Mr. Lomax started his work as a teenager, lugging a 500-pound recording machine through the South and West with his father, the pioneering folklorist John A. Lomax. They collected songs of cowboys, plantation workers, prisoners and others who were rarely heard.

"The prisoners in those penitentiaries simply had dynamite in their performances," Mr. Lomax recalled. "There was more emotional heat, more power, more nobility in what they did than all the Beethovens and Bachs could produce." [...]

"My father was fired from the University of Texas for recording those dirty old cowboy songs," Mr. Lomax said. "Cowboys were lowdown, flea-ridden and boozing, so a guy who associated with them -- even though he romanticized them a lot, as my father did -- was looked down on."

The Lomaxes' book "American Ballads and Folk Songs" was published in 1934, followed by "Negro Folk Songs as Sung by Leadbelly" (1936), "Cowboy Songs" (1937), "Our Singing Country" (1938) and "Folk Songs: USA" (1946). John A. Lomax became the curator of the Archive of Folk Song at the Library of Congress; his son joined him there as assistant director in 1937. [...]

"We now have cultural machines so powerful that one singer can reach everybody in the world, and make all the other singers feel inferior because they're not like him," Mr. Lomax once reflected. "Once that gets started, he gets backed by so much cash and so much power that he becomes a monstrous invader from outer space, crushing the life out of all the other human possibilities. My life has been devoted to opposing that tendency."

A sentiment I think most bloggers can appreciate.

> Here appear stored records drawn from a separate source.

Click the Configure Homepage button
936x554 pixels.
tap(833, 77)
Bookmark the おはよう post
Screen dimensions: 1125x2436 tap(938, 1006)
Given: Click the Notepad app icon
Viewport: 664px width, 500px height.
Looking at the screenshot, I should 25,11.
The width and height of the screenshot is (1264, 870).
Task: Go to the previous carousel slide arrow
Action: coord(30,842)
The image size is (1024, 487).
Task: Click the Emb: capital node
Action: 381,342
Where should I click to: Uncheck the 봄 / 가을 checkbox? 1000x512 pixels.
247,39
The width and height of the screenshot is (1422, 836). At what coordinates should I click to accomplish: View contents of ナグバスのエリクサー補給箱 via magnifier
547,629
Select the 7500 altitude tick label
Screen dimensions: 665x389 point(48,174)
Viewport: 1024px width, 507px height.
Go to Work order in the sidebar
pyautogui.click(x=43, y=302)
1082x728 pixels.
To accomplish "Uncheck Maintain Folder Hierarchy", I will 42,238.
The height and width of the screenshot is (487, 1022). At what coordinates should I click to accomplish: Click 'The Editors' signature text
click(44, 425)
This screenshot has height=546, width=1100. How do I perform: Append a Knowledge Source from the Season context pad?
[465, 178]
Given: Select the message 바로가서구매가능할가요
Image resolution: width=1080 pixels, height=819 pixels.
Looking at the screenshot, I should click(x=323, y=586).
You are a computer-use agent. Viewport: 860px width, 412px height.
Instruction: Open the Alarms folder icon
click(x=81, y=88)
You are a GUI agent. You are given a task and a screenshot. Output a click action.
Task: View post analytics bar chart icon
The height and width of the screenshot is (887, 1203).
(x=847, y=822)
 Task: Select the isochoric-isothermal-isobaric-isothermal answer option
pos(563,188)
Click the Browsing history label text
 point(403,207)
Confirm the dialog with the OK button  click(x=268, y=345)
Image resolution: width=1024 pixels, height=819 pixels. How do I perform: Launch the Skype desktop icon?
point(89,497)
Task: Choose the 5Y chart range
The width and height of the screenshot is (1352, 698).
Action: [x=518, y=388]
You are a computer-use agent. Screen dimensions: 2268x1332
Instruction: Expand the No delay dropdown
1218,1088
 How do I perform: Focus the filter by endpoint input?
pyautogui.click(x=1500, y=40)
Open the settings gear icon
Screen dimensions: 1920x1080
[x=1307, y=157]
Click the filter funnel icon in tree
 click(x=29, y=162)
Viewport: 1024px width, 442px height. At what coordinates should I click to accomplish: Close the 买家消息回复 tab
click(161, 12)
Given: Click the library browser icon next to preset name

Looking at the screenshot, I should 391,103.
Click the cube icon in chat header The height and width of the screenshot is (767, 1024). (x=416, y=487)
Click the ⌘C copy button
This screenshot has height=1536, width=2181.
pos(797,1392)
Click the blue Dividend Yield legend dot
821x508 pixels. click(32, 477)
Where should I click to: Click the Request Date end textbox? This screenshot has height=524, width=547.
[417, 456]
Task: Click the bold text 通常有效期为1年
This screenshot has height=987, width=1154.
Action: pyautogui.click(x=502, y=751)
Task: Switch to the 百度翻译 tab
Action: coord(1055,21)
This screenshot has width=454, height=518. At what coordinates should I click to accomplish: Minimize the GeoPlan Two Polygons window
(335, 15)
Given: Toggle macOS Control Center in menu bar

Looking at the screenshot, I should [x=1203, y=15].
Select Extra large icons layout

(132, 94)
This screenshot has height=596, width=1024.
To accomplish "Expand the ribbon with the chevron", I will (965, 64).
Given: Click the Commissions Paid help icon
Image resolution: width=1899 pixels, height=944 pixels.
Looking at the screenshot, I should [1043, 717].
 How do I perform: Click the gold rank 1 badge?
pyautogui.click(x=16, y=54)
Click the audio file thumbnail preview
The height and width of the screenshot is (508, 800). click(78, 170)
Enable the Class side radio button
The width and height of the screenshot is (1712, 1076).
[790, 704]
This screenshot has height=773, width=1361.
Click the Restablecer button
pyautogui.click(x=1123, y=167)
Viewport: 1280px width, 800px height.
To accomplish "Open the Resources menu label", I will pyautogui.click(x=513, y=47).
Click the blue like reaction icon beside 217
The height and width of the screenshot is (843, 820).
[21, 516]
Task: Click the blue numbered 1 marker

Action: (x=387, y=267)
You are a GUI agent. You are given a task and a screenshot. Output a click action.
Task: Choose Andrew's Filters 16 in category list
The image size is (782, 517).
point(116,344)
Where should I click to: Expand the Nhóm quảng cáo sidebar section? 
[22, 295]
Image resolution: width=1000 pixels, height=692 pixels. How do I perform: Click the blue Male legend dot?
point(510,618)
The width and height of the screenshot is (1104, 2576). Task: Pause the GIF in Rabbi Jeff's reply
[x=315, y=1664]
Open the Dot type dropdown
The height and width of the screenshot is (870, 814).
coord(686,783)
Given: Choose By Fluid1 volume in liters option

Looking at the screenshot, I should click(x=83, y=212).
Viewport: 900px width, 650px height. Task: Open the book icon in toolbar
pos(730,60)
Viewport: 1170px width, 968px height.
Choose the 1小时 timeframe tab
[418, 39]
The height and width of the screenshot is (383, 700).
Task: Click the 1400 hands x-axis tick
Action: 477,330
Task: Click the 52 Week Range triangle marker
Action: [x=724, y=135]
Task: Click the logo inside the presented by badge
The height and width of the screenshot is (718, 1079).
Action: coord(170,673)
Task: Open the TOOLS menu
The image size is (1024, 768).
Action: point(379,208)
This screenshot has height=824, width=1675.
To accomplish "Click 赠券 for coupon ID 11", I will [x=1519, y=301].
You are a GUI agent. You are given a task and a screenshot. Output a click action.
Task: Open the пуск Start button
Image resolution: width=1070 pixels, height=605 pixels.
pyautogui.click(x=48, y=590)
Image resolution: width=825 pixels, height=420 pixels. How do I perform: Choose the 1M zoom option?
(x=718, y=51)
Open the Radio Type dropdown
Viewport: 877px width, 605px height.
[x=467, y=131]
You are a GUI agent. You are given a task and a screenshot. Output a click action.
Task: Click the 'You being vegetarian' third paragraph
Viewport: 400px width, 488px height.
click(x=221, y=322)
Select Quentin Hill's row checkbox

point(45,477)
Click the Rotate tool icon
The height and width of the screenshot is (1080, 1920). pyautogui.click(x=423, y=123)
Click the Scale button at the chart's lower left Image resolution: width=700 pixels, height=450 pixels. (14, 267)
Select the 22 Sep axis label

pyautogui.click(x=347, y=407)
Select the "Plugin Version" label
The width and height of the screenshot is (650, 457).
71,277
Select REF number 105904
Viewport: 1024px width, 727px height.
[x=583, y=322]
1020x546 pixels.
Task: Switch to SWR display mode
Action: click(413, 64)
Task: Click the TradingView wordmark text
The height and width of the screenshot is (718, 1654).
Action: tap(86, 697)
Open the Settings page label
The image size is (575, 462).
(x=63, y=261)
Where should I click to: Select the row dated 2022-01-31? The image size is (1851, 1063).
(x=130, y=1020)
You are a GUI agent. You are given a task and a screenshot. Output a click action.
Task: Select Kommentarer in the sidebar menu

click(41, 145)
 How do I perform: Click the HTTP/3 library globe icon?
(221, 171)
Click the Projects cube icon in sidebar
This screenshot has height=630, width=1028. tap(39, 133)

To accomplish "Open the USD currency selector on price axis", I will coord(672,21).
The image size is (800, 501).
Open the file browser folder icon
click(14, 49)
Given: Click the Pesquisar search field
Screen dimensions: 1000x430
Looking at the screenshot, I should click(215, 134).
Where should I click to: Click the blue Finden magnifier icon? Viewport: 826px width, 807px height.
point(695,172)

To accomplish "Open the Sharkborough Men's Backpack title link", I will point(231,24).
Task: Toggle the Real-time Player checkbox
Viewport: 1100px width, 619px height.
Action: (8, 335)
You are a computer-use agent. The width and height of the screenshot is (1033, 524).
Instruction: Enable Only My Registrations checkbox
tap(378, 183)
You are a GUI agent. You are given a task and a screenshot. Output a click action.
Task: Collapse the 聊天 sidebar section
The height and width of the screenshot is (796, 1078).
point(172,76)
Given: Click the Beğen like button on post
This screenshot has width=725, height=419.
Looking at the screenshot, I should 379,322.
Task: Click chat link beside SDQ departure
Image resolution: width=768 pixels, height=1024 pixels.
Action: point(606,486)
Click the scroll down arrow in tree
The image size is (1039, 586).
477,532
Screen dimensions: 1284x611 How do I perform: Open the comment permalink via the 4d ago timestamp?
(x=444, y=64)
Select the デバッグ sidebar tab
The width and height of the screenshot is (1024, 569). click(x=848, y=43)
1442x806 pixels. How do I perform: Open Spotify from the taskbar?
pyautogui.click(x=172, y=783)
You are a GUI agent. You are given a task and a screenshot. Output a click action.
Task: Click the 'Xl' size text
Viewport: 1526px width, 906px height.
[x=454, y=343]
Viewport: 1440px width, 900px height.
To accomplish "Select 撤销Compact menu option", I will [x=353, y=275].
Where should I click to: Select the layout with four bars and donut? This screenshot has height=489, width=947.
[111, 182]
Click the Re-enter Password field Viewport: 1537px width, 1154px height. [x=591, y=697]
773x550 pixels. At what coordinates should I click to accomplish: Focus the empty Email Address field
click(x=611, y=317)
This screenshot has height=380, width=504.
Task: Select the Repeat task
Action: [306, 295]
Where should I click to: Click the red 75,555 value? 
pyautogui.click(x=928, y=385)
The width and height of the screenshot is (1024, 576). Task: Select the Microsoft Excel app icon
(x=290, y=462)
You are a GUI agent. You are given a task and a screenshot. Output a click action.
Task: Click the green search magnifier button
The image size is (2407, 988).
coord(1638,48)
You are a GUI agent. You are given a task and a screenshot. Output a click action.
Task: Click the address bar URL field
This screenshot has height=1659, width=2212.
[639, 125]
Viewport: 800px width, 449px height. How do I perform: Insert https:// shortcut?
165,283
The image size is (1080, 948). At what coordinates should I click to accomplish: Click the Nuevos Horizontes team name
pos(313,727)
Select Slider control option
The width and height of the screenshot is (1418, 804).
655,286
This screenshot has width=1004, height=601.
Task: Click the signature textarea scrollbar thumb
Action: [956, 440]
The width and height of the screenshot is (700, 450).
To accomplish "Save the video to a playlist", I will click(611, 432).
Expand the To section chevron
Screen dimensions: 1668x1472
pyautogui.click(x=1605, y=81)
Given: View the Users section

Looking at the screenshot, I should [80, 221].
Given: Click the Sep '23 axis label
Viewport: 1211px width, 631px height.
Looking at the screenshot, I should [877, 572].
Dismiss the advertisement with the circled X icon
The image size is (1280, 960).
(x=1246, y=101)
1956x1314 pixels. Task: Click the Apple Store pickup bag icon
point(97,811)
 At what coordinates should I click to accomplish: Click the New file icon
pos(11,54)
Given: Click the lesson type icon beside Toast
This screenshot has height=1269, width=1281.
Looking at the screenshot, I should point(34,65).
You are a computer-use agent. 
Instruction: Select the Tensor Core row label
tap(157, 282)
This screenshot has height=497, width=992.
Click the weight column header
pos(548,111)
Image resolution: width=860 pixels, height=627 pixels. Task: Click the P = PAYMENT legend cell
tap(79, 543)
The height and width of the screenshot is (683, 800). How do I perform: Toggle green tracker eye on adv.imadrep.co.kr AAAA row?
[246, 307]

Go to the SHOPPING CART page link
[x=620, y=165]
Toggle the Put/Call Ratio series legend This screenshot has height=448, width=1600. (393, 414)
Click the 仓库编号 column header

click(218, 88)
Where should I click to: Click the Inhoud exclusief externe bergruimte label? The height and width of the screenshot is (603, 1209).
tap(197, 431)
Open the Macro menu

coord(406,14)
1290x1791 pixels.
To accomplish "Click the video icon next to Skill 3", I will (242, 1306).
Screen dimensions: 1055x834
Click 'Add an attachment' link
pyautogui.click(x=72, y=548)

I attended an Alan Lomax memorial two- or three-day symposium & concert downtown here in NY (hosted by CUNY, as I recall), on the one-year anniversary of his death. The symposium was mixed (at the time I was looking to learn more about Woody Guthrie, Cisco Houston, Sonny Terry, Brownie McGee, Leadbelly, and all of them, but there wasn't much to be had -- but, excellent talks on cowboy songs that really got me interested in that kind of material). The concert was very good, in a small and relaxed venue with Pete Seeger, Arlo Guthrie and son, Odetta, and some folks Lomax had first discovered and recorded (Honeyboy Edwards). I even met Lomax's sister, Bess Lomax Hawes (who had performed with either the Weavers or Almanac Singers for a time).

They announced the website for the Alan Lomax archive, which I thought was going to be like the American Memory project -- a free online collection of all of his recordings -- but, at least the last time I checked, it was just a searchable online catalog of what they had, and you still had to go into the center in person if you wanted to listen to anything.

Hi EP, thanks for the great links. I'll add this one - the NIH has a great video collection:

http://videocast.nih.gov/PastEvents.asp

Thanks so much for the link, EP! It is a fascinating site, and it really makes history come alive, in a sense!